Going in for surgery is almost always fraught with anxiety and fear. Few people, though, would ever think that the risks of surgery included the possibility of their bones catching on fire.
Sadly, a defective medical product has made this a real possibility. Earlier this summer, the U.S. Food and Drug Administration asked Johnson & Johnson to recall several lots of hemostatic bone putty out of fears that the putty could catch on fire if it came into contact with some surgical instruments. The putty is designed to stop bones from bleeding when they have been damaged in an accident or cut during surgery.
The recall was designated as a Class I by the FDA, which is the most serious recall classification.
This specific type of bone putty, manufactured by a division of Johnson & Johnson called Synthes, was recalled in early July. At that time, the manufacturer asked medical facilities to immediately discontinue use of the product. The problematic lots were distributed between December 2011 and July 2012.
The $19.7 billion purchase of medical device maker Synthes was completed by Johnson & Johnson in June. Johnson & Johnson has been involved in several other high-profile product recalls, including hip implants, contact lenses, and popular over-the-counter medications.
Dangerous Medical Devices
No patient should ever have to worry whether a particular medical device is safe. Unfortunately, negligence in the manufacturing or design process can render a product unreasonably dangerous. Too often, these dangers aren’t recognized until someone is grievously injured.
People who are injured by dangerous medical devices have a right to take action against the manufacturer for the harm that was done to them.

Problem statement — Write out the passage of the bone putty recall article from "This specific type" to "and July 2012." word for word.

Listed records —
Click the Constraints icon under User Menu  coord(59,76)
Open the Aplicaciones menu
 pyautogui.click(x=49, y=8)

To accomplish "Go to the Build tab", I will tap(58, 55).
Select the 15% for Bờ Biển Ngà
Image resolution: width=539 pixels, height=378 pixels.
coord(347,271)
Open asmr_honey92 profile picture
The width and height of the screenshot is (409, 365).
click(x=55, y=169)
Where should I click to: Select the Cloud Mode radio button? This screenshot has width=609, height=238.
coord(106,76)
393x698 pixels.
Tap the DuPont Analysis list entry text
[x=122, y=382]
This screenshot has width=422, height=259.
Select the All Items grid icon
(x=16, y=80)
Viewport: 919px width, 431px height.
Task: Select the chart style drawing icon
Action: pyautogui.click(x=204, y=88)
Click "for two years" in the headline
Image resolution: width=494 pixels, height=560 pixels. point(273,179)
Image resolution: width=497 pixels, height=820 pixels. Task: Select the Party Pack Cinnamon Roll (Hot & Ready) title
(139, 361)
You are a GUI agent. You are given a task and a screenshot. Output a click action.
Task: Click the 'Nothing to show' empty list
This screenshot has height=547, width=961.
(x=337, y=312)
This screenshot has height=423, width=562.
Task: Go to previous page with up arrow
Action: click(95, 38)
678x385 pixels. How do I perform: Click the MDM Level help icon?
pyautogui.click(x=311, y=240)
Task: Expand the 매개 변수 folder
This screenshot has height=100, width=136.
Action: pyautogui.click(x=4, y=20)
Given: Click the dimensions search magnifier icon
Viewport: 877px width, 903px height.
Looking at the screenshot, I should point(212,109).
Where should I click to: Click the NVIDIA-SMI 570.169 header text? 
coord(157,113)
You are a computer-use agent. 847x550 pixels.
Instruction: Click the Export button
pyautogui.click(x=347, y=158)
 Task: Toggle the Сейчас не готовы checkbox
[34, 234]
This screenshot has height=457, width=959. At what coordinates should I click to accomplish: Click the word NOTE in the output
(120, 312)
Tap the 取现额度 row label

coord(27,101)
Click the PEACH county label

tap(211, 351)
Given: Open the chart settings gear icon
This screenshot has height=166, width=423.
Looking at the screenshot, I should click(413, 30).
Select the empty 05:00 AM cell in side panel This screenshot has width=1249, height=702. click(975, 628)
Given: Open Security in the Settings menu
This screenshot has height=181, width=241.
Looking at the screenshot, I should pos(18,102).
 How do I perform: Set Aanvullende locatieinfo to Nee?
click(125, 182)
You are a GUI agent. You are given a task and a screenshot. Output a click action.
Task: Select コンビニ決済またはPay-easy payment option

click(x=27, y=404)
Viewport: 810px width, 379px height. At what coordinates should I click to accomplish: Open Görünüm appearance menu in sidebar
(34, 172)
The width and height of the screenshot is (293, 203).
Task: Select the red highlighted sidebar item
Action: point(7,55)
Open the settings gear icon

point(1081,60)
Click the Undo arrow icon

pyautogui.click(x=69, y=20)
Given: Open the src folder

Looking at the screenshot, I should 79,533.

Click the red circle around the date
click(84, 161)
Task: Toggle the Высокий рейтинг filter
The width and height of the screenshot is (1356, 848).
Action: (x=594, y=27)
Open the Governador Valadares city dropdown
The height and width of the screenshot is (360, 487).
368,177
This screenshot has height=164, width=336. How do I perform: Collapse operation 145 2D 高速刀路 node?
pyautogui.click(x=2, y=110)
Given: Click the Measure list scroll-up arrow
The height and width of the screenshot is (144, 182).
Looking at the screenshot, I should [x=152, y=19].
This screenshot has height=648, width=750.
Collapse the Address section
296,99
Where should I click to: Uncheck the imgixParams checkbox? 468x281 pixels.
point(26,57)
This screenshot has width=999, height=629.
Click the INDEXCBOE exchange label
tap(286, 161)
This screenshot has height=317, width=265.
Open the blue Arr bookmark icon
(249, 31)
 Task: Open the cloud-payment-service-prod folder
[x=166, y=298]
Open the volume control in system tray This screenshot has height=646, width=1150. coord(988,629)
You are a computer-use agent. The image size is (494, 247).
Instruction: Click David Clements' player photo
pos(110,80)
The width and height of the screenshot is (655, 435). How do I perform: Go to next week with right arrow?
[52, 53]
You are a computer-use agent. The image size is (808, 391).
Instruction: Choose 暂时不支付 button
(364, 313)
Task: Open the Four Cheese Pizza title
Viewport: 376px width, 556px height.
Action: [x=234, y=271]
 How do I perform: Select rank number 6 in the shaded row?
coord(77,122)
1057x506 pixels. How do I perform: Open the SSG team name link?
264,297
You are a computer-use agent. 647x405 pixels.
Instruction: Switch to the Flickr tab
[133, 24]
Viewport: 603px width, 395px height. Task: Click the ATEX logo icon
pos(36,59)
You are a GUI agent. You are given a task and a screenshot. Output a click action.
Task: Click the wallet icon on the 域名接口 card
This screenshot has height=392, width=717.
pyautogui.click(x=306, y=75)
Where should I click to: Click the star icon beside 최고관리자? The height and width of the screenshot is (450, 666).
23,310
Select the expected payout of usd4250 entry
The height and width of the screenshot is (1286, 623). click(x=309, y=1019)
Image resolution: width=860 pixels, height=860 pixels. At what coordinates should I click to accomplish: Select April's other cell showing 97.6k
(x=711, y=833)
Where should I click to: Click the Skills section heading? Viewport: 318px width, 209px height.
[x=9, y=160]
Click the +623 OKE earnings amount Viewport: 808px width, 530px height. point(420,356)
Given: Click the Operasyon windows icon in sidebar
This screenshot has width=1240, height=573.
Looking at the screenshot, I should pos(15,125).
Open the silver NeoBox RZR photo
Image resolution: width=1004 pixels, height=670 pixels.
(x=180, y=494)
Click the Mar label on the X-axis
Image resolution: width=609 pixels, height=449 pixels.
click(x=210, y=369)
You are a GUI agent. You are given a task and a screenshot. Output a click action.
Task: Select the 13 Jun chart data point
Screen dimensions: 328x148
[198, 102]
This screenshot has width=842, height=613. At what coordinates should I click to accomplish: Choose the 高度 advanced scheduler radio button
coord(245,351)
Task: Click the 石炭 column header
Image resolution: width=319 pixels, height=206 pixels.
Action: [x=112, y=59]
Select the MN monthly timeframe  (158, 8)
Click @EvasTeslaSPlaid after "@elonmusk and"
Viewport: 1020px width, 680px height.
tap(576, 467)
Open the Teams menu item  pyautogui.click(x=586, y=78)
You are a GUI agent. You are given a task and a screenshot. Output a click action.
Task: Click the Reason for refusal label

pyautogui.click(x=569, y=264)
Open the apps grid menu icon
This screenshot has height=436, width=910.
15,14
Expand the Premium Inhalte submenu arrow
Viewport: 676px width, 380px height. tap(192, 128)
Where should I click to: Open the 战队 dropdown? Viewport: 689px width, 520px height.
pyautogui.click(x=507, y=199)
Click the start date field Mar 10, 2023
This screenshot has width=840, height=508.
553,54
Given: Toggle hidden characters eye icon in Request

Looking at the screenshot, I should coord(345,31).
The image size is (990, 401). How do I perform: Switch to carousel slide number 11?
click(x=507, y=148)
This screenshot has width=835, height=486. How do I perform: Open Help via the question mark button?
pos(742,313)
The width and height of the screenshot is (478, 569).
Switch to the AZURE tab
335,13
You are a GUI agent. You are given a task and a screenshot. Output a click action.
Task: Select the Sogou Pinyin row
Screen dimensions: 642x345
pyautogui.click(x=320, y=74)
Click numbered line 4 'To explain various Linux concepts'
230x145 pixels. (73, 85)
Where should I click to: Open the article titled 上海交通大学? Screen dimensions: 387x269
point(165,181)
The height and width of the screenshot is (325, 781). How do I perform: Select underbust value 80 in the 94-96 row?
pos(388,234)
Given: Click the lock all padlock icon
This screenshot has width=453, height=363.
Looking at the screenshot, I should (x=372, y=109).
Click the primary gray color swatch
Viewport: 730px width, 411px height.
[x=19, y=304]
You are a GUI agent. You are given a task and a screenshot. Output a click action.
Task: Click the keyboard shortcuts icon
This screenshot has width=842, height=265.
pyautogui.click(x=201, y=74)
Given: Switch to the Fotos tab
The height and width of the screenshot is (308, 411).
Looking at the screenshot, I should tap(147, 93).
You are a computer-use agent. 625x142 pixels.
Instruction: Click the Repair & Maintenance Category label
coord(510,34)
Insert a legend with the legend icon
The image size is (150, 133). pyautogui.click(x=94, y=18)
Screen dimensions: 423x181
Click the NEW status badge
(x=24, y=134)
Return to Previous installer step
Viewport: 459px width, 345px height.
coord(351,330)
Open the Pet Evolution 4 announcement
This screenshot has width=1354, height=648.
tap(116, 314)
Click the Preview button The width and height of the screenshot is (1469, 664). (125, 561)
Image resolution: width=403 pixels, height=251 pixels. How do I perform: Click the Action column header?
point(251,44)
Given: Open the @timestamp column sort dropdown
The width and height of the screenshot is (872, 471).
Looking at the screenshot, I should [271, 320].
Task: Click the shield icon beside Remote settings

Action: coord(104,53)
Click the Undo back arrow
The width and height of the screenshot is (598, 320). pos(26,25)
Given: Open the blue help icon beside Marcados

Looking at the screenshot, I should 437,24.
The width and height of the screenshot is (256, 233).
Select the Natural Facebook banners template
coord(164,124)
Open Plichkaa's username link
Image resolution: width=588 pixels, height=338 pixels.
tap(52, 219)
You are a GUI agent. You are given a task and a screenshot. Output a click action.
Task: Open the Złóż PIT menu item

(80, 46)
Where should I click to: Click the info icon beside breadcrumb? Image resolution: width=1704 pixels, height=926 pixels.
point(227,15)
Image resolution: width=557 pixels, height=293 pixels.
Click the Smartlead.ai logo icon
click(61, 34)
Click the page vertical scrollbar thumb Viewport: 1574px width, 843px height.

Output for this exercise —
This specific type of bone putty, manufactured by a division of Johnson & Johnson called Synthes, was recalled in early July. At that time, the manufacturer asked medical facilities to immediately discontinue use of the product. The problematic lots were distributed between December 2011 and July 2012.